> _WHAT THE EXERCISE ASKS_
Count the lines in the rows below that contain the string "This", and reply with only that number.

> _DATA SHOWN_
=======

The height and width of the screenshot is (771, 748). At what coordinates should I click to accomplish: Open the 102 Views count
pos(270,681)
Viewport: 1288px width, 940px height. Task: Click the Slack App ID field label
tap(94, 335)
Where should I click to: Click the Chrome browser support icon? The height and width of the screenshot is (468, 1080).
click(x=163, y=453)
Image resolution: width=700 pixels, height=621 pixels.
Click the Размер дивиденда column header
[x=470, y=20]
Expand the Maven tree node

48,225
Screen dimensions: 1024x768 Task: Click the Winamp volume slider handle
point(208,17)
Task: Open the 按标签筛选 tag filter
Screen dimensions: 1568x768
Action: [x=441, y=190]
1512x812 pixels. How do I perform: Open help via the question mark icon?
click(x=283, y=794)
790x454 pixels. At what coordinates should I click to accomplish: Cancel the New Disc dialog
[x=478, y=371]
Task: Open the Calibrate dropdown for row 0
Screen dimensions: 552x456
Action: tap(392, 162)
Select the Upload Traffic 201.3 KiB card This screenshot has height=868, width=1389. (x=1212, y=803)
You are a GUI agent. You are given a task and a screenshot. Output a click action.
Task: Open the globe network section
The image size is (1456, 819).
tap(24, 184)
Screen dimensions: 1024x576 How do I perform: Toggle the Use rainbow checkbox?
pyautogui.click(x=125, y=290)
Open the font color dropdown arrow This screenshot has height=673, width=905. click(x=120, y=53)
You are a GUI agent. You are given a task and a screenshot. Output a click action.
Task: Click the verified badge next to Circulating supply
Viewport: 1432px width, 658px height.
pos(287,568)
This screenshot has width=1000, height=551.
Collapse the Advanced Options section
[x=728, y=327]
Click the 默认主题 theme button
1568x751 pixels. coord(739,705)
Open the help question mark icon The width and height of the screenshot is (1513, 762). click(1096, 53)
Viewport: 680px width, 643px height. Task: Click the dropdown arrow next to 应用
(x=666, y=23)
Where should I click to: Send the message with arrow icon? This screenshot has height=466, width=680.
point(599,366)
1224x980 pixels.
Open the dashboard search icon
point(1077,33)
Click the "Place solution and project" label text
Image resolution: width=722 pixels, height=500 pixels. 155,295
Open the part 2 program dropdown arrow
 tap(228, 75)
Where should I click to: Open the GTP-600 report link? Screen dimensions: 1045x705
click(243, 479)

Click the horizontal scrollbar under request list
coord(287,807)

=======

> _TASK RESULT_
4